Text section
Start of Block

A three-judge panel has struck down Arizona's law denying public health insurance benefits to same-sex domestic partners, saying the state can't provide health care "in an arbitrary or discriminatory manner that adversely affects particular groups that may be unpopular."
In April 2008, just before joining the Obama administration, Arizona Governor Janet Napolitano had authorized domestic partners to be covered under the health insurance of state employees. That November, Arizona voters approved a "Marriage Protection Amendment," defining marriage as between a man and a woman and going the extra mile to deny health care benefits to same-sex partners. Napolitano's successor, Jan Brewer, signed that law, and then separately went the extra mile and denied all domestic partners, not just gay ones, health benefits, citing a budget crisis. (The plaintiffs showed that would represent a tiny savings).
The Ninth Circuit Court agreed with the district court that the law was still discriminatory because same-sex couples couldn't marry and get benefits, as opposite-sex couples could.
One example of potential harm called out in the opinion is Beverly Seckinger, a Professor and Interim Director of the School of Media Arts at the University of Arizona, who has been with her partner, Susan Taunton, for over 22 years. Taunton is the primary caregiver for her 89-year-old mother, who has dementia, and has been denied private insurance because of her own chronic asthma. In a grim Catch-22, she likely doesn't qualify for Medicaid, because of Seckinger's financial support.

End of Block

Collected material
Start of Block

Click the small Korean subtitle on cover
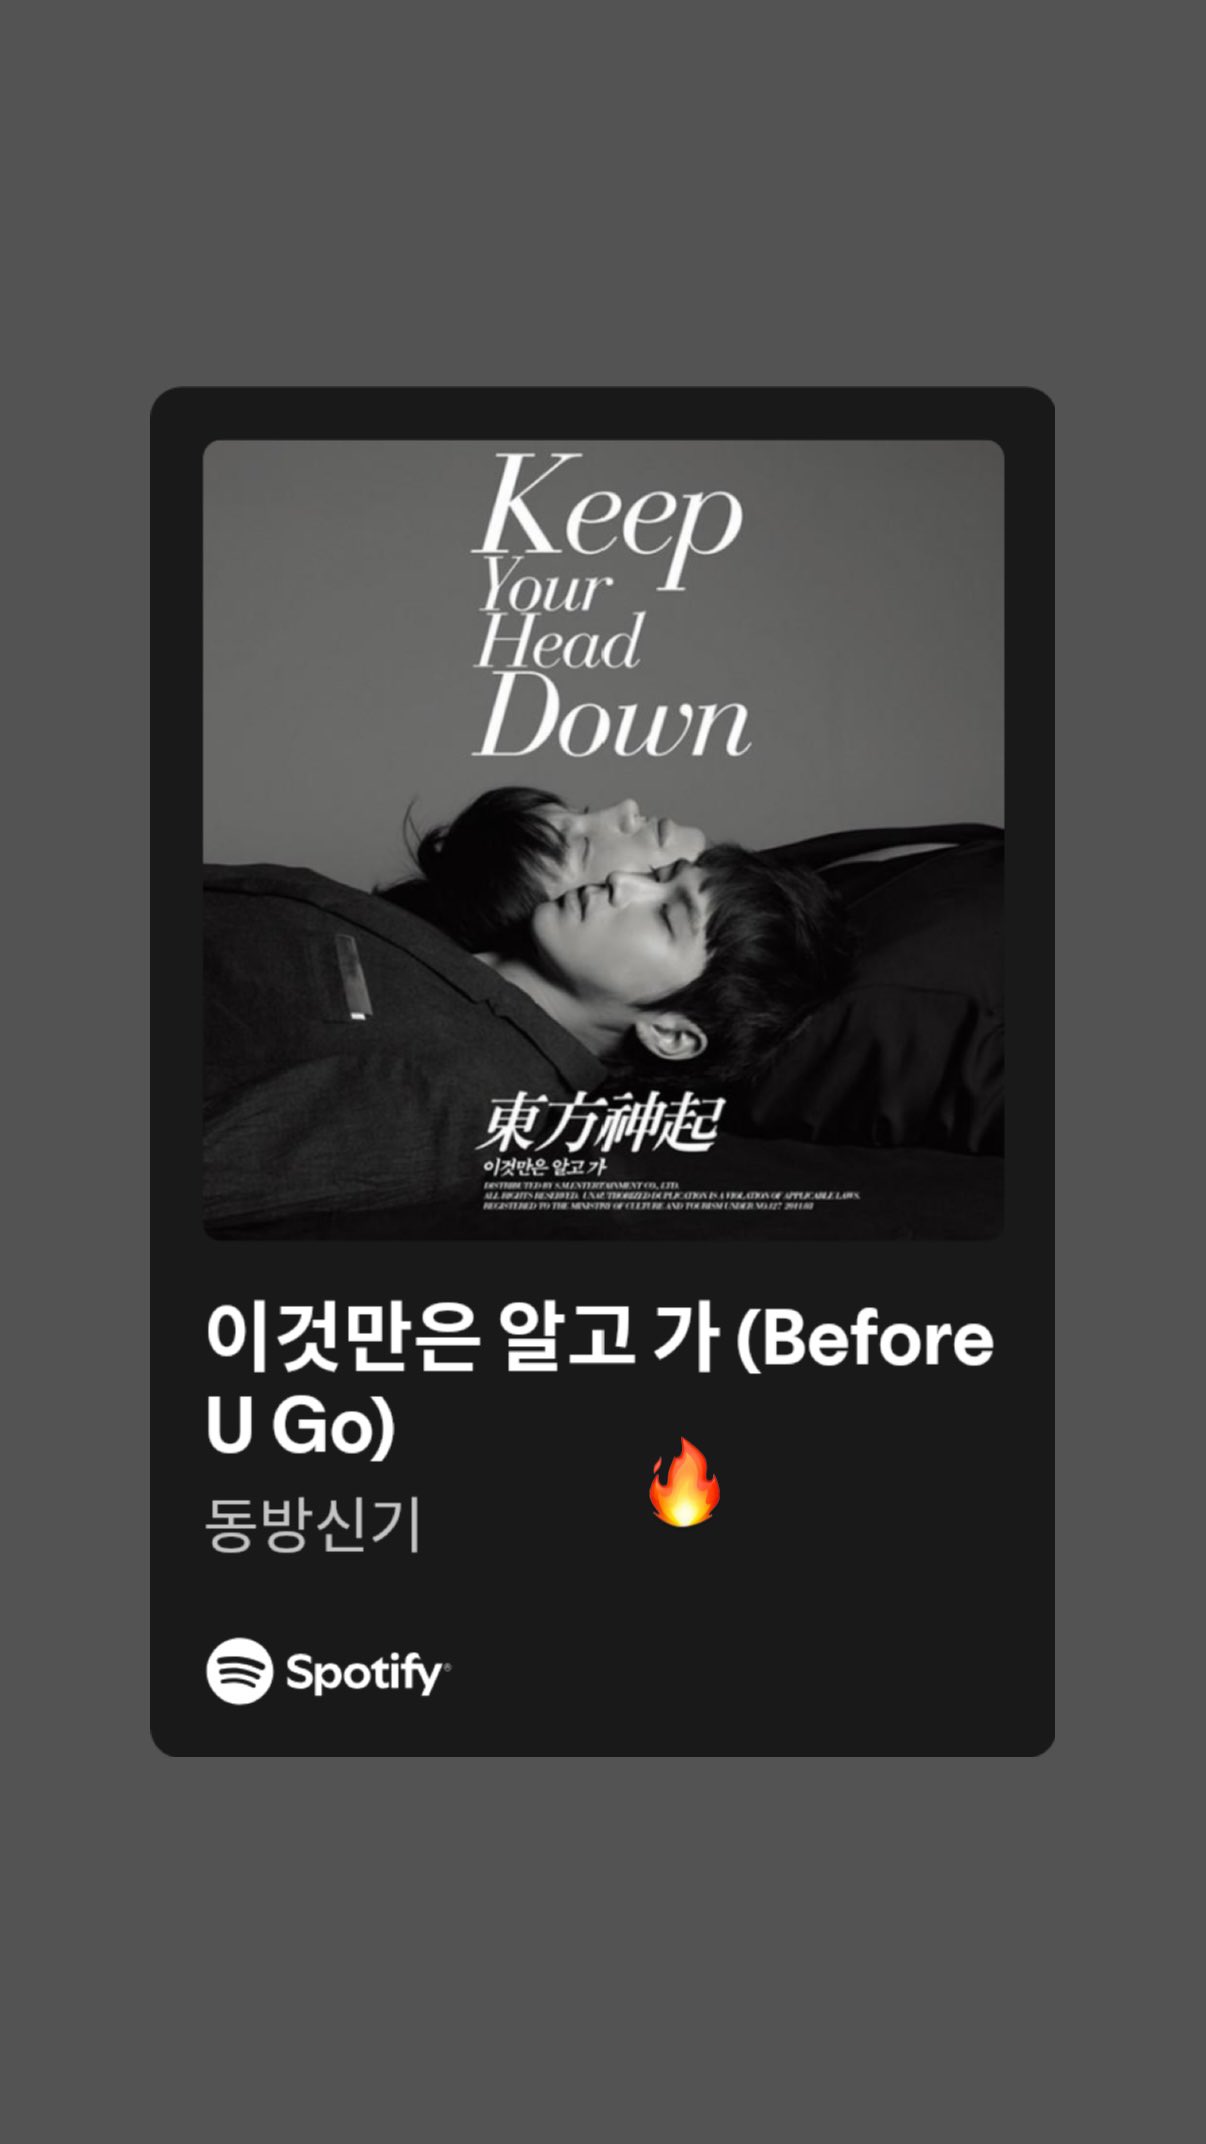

End of Block

Brief 1
In the article about Arizona's domestic partner health benefits law, copy word for word the passage that begins with the words containing "In April 2008, just" and ends with "opposite-sex couples could.".
Brief 2
Translate this sentence from the article about Arizona's domestic partner health benefits law into Spanish: "The Ninth Circuit Court agreed with the district court that the law was still discriminatory because same-sex couples couldn't marry and get benefits, as opposite-sex couples could."

Task solution 1
In April 2008, just before joining the Obama administration, Arizona Governor Janet Napolitano had authorized domestic partners to be covered under the health insurance of state employees. That November, Arizona voters approved a "Marriage Protection Amendment," defining marriage as between a man and a woman and going the extra mile to deny health care benefits to same-sex partners. Napolitano's successor, Jan Brewer, signed that law, and then separately went the extra mile and denied all domestic partners, not just gay ones, health benefits, citing a budget crisis. (The plaintiffs showed that would represent a tiny savings).
The Ninth Circuit Court agreed with the district court that the law was still discriminatory because same-sex couples couldn't marry and get benefits, as opposite-sex couples could.

Task solution 2
El Tribunal del Noveno Circuito coincidió con el tribunal de distrito en que la ley seguía siendo discriminatoria porque las parejas del mismo sexo no podían casarse y obtener beneficios, como sí podían hacerlo las parejas de distinto sexo.